Tyra Amofah-Akardom, the Co-Chair of the Black Advisory Hub steering group, commented “The vision for the Black Advisory Hub was to finally have a dedicated, safe space for Black students at Cambridge, a space we can turn to for the support and resources that we have been missing. As the number of Black students at Cambridge increases, it is paramount that we have ongoing resources available that are not just provided by student groups like The African Caribbean Society and BME Campaign. For staff – many of whom lack personal experience of the difficulties Black students uniquely face – this provides a welcome and necessary source of expertise. I’m excited to see the progress of the Hub and I’m so thankful to all those who have worked on it.”
About Alexander Crummell and the Crummell Fund
Alexander Crummell’s father was a freed slave, and he was active in the abolitionist cause — a cause that was led in part in the UK by St John’s graduate Thomas Clarkson, who won first prize for his Latin Dissertation, “An Essay on the Slavery and Commerce of the Human Species” while a student. The Alexander Crummell Fund will honour three individuals:
George Bridgetower, the first Black person on record to be awarded a Cambridge degree (Trinity Hall, in 1811)
Alexander Crummell (Queens’ 1848), the first Black man on record to matriculate and graduate at Cambridge
Gloria Carpenter (Girton 1945), the first Black woman on record to matriculate and graduate at Cambridge
George Bridgetower Competition
The George Bridgetower Prize is awarded annually for an outstanding student piece of workon the subject of race equality . George Bridgetower was awarded a degree on the basis of his original music composition, and this prize recognises today’s students who harness the power of academia or creative work for impact.

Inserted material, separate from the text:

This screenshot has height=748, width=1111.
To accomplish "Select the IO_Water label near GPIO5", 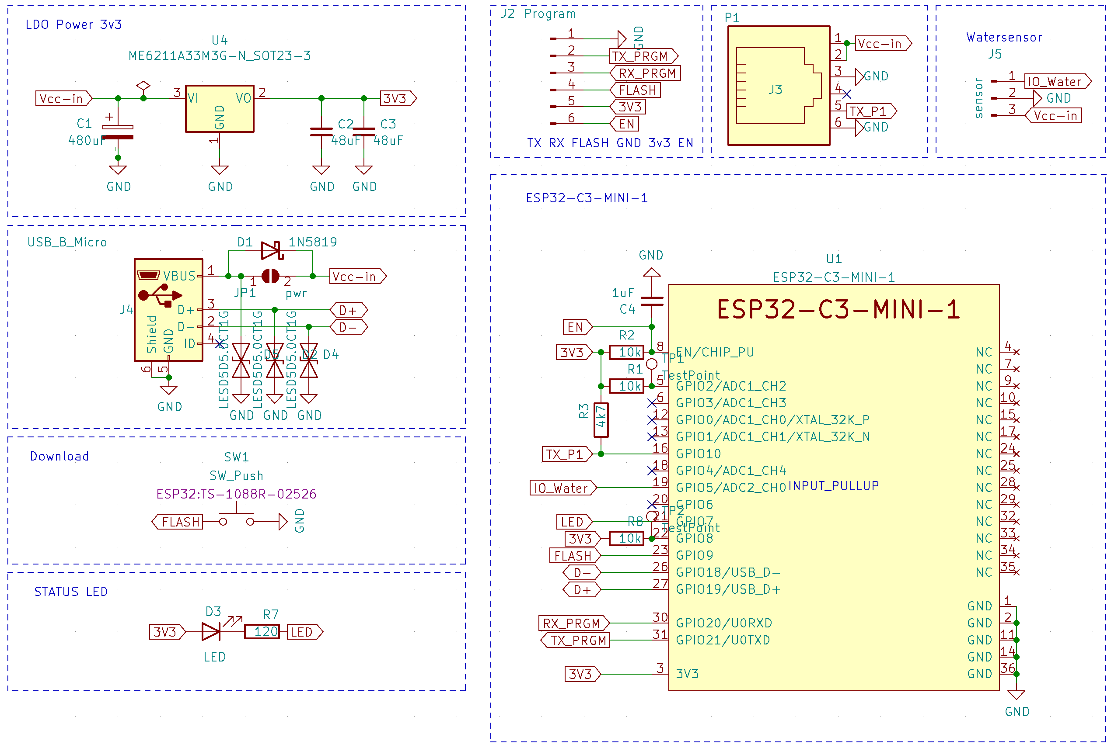I will (562, 488).
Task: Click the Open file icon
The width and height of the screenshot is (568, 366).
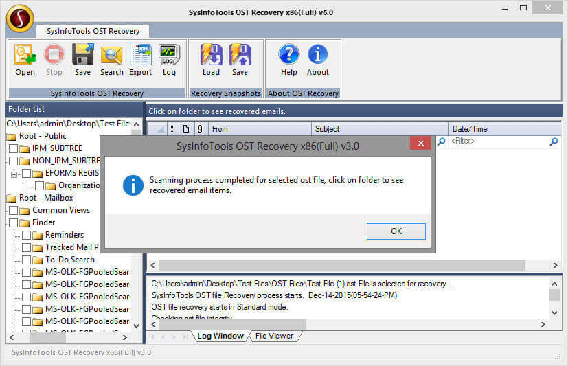Action: click(x=25, y=55)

The winner of the inaugural George Bridgetower prize was sociology undergraduate Maya McFarlane.
Alexander Crummell Seed Fund
University members can pitch projects, which promote race equality, to the Alexander Crummell Fund for funding. This seed funding is named in Crummell’s honour to recognise diverse work towards race equality which follows in his legacy.
Gloria Carpenter Lecture
A new annual Gloria Carpenter Lecture will be given by an invited speaker to an audience of University members, supporters of the Fund and other interested individuals. Carpenter was a prominent social reformer; naming this lecture in her honour both recognises her work and celebrates a pioneering Black woman in academia.
The first Gloria Carpenter lecture will be held in June 2022.